#### Required work:
Copy word for word the lines of the records below, beginning at the one with "You are a computer-use agent." and finishing at the one with "This screenshot has height=640, width=1024.", ends included, but none of the pictures.

——————————

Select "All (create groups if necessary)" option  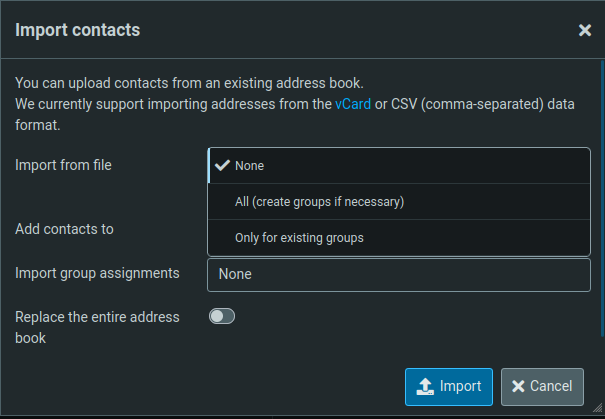(312, 202)
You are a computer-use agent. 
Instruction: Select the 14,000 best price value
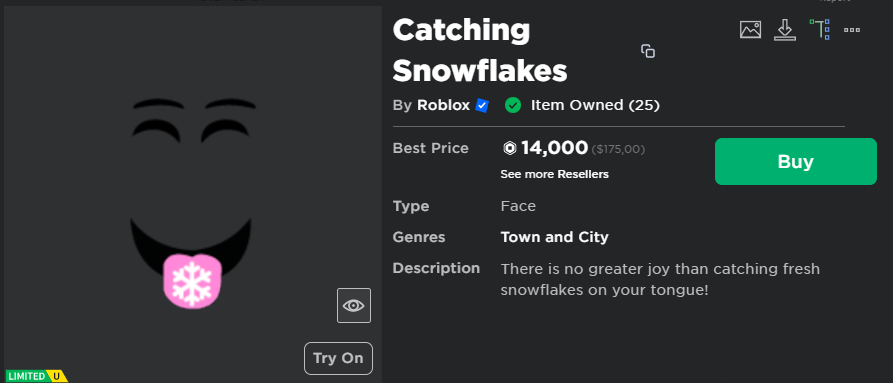coord(554,148)
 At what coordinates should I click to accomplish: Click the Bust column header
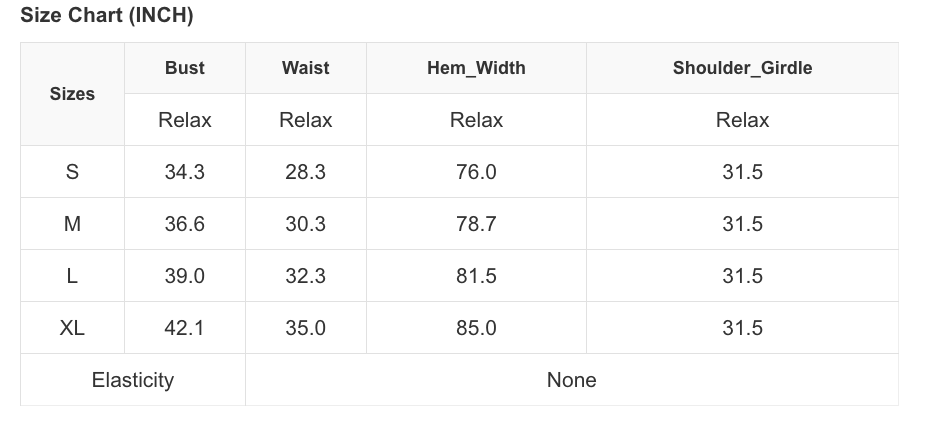pos(184,68)
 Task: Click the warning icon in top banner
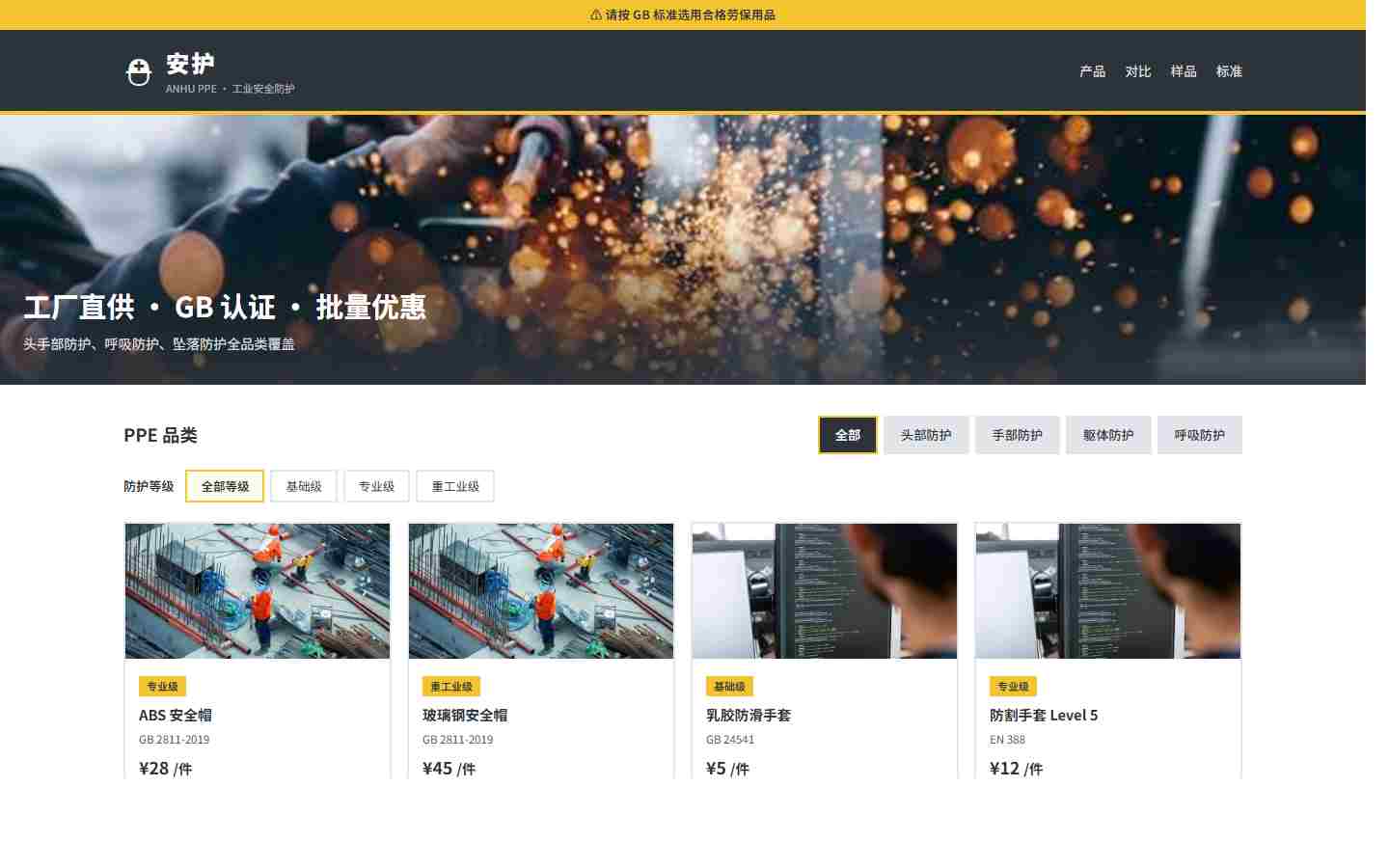pyautogui.click(x=596, y=14)
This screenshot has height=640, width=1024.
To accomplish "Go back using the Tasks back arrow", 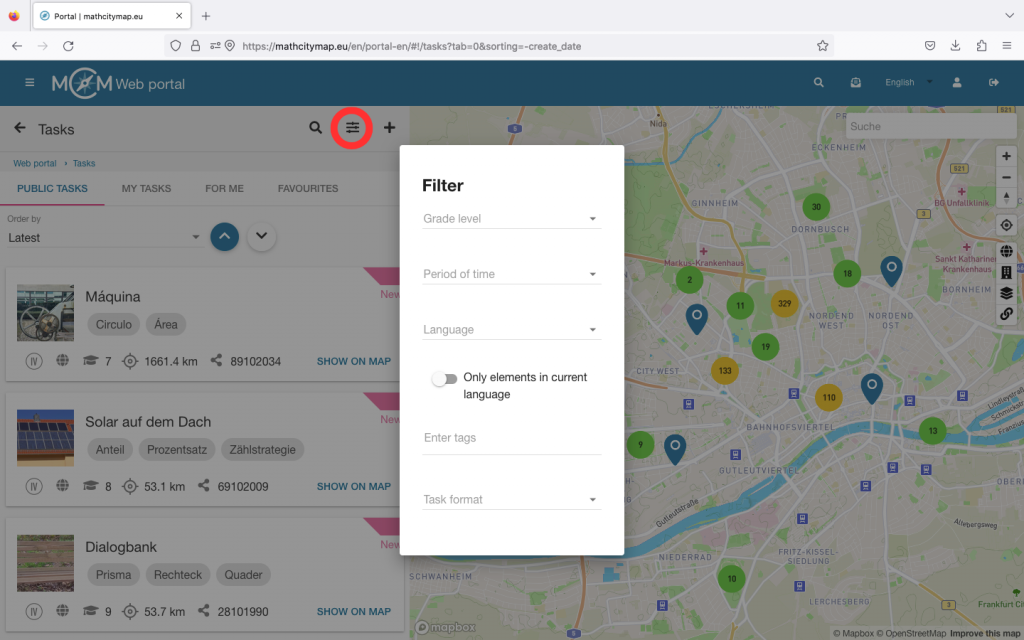I will [20, 128].

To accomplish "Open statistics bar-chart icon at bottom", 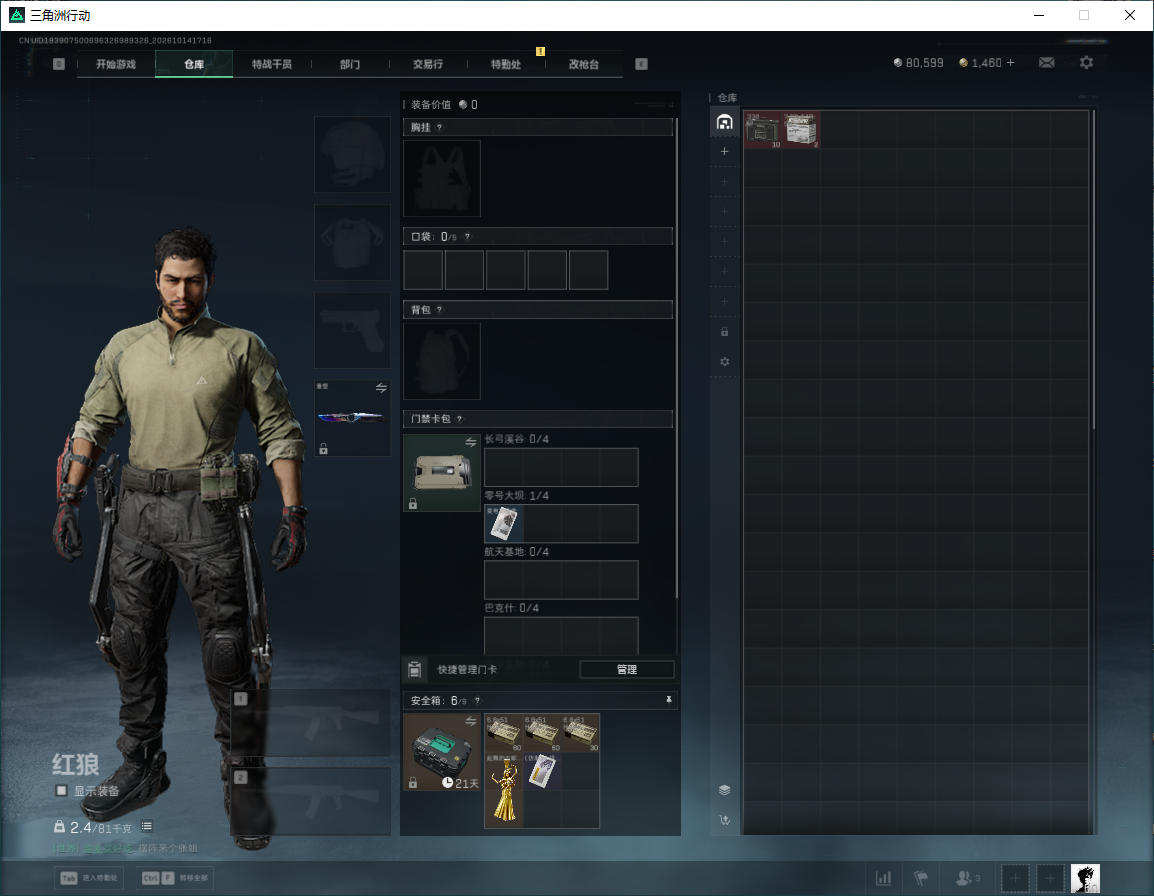I will pos(883,878).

——————————

#### Expected output:
You are a computer-use agent. 
Instruction: Select the 14,000 best price value
coord(554,148)
 At what coordinates should I click to accomplish: Click the Bust column header
pos(184,68)
 Task: Click the warning icon in top banner
pyautogui.click(x=596, y=14)
This screenshot has height=640, width=1024.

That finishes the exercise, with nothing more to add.